Usage:   Main [Options] <document [document2 [...]]>

<document>: logical name of a document to generate.
Starts with '/part/' or '/book/' (like URLs).
Valid names: /part/somedir/mydoc.html or /book/mybook.pdf

Option                      Description                                      
--------------------------- ------------------------------------------------------
-?, -h, --help              Shows this help message                          
-t, --targetDirectory <dir> Where generated files go to (default is './generated')

It's surprisingly hard to write concise help messages. I had to trick the terms to make -t option as short as possible and I'm still above 80 chars. Including line breaks and whitespace to make the "(default is [...]" message appear on another line doesn't work well as the framework generating help message understands this as one single line and generates many, many dashes in the table header.

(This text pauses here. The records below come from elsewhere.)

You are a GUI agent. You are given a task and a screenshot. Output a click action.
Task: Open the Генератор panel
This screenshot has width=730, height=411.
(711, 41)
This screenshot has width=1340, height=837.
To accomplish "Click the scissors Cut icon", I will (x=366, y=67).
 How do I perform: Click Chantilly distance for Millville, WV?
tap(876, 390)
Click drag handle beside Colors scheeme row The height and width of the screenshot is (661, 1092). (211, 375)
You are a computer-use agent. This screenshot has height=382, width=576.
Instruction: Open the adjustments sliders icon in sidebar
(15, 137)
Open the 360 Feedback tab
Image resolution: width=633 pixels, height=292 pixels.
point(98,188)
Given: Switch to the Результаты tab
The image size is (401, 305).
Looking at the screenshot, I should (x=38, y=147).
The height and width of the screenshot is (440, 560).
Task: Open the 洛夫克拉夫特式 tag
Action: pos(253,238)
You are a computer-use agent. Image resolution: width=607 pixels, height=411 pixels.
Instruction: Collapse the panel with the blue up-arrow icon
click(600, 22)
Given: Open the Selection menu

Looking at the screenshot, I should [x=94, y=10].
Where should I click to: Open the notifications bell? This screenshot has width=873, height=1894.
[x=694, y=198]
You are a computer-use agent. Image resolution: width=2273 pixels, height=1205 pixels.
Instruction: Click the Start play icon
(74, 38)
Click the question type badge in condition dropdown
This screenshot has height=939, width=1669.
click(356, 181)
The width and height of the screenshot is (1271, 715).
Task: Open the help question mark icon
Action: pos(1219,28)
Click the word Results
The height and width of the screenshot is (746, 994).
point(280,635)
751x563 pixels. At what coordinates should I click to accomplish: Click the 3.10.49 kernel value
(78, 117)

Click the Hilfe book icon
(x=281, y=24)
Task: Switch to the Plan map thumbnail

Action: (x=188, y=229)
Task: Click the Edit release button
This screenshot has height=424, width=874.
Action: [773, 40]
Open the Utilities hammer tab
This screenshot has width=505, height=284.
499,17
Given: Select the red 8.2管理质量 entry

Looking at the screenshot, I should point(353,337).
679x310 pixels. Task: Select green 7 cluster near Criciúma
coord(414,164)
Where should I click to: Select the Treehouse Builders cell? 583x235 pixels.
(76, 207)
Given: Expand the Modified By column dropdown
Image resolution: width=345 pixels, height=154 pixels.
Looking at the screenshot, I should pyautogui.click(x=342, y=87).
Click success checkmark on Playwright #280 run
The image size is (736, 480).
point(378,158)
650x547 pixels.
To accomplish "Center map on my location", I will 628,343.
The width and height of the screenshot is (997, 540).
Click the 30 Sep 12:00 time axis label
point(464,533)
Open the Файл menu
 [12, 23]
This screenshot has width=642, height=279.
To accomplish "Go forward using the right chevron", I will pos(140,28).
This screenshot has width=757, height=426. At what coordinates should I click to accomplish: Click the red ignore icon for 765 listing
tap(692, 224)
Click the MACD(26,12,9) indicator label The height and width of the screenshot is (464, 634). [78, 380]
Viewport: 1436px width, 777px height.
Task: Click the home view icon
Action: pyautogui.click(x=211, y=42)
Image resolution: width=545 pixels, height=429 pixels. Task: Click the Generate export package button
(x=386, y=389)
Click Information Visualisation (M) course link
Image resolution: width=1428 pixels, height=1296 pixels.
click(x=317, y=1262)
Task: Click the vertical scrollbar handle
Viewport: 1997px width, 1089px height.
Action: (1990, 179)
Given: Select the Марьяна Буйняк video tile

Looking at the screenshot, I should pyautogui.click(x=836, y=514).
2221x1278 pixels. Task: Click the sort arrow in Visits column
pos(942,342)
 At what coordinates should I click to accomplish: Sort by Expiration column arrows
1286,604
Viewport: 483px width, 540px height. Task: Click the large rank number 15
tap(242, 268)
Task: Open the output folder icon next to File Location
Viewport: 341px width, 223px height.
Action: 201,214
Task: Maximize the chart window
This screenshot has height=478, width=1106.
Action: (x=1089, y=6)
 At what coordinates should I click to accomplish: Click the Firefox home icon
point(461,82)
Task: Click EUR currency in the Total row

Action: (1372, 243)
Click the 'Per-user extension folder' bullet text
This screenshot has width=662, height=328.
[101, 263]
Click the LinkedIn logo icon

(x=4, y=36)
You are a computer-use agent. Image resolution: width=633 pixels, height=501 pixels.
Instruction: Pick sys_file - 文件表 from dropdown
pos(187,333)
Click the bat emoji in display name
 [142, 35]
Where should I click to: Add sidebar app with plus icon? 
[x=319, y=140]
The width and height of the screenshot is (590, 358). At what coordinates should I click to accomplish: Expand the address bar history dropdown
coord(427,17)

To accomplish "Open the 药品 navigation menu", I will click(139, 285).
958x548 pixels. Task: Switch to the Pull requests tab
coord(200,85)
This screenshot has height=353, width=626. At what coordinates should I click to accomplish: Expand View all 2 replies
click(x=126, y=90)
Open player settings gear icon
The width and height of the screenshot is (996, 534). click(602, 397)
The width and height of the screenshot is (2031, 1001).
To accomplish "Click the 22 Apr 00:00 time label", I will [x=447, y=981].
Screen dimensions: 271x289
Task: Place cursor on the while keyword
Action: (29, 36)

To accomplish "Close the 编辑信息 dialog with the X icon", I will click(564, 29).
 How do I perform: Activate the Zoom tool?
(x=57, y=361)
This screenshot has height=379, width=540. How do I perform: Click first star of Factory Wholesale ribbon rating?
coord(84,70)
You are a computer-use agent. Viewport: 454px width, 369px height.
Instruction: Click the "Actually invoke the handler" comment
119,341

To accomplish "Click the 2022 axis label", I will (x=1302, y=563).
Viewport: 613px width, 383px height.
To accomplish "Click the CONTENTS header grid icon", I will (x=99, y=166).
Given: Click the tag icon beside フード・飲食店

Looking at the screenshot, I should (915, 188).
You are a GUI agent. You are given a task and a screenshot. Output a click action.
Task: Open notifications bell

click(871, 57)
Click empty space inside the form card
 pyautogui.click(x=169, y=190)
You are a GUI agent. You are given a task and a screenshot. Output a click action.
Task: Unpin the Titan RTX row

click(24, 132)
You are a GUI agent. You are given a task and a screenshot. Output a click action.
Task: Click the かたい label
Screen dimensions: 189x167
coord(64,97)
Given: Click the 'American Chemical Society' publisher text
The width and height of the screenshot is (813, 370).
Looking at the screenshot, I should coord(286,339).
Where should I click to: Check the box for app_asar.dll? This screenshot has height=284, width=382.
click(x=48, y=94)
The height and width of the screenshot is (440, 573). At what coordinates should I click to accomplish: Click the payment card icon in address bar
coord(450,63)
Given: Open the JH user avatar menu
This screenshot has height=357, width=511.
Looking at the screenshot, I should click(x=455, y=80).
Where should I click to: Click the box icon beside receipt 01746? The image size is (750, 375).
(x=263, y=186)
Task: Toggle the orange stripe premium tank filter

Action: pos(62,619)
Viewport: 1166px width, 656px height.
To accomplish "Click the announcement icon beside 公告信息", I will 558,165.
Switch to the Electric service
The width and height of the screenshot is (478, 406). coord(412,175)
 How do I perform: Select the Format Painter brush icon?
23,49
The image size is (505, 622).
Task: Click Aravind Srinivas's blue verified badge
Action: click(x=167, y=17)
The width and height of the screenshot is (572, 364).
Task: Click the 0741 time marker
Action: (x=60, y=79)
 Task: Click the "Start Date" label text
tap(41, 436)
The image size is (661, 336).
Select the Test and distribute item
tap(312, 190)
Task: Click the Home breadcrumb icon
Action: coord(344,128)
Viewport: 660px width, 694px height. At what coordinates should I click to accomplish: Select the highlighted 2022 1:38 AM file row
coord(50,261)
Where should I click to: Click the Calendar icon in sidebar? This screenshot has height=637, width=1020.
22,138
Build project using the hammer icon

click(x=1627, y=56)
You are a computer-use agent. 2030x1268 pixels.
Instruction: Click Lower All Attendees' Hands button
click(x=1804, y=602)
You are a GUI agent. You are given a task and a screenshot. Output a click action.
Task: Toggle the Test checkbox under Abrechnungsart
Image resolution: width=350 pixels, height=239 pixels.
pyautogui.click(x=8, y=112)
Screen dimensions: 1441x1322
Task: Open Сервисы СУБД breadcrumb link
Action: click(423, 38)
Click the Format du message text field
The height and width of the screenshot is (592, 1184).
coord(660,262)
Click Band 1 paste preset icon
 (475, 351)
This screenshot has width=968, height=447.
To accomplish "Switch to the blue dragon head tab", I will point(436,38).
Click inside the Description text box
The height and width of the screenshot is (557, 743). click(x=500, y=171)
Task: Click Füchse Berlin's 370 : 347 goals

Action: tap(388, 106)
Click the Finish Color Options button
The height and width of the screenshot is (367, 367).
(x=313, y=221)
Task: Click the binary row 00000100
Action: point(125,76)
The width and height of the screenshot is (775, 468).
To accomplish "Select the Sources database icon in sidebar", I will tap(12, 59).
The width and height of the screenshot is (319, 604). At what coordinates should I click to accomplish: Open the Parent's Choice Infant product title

It could have limited dashes to an underline of "Option" and "Description" headers. I chose to explain document names right after general command syntax because the option list "breaks" the layout somehow. On the other hand, if the option list grows a lot, general syntax will scroll up out of view. But there is always the option to add a "verbose help" option later. One special case arises when a document file starts with a dash (-) and therefore can be confused with an option. A double dash (--) as the last option disambiguates this and we can write (though I'm not sure Novelang supports file names starting with a dash but it's another story):

Main -- -mybook.pdf
Main -t somewhere -- -mybook.pdf

Writing nice command-line interface is always more complicated than it seems. Lucky me, I found JOpt Simple, an excellent framework that perfectly suited my needs (including the double dash support). It worked flawlessly for everything I needed, including double dash disambiguation. I just ran through some minor annoyances:

Esoteric Artistic Free License.
Maven-only distribution hidden somewhere on the website.
Doesn't use Java Generics (at least OptionSet#nonOptionArguments() should return a List<String>).

I'd also appreciate multiline option description. Paul R. Holser, author of JOpt Simple, claims that his tool is better that competing ones, and he's not afraid to link on them from his project's home page. After repeated disappointements with Jakarta Commons-CLI and a few tries to grok the API of his competitors, I agree that JOpt Simple is far above others.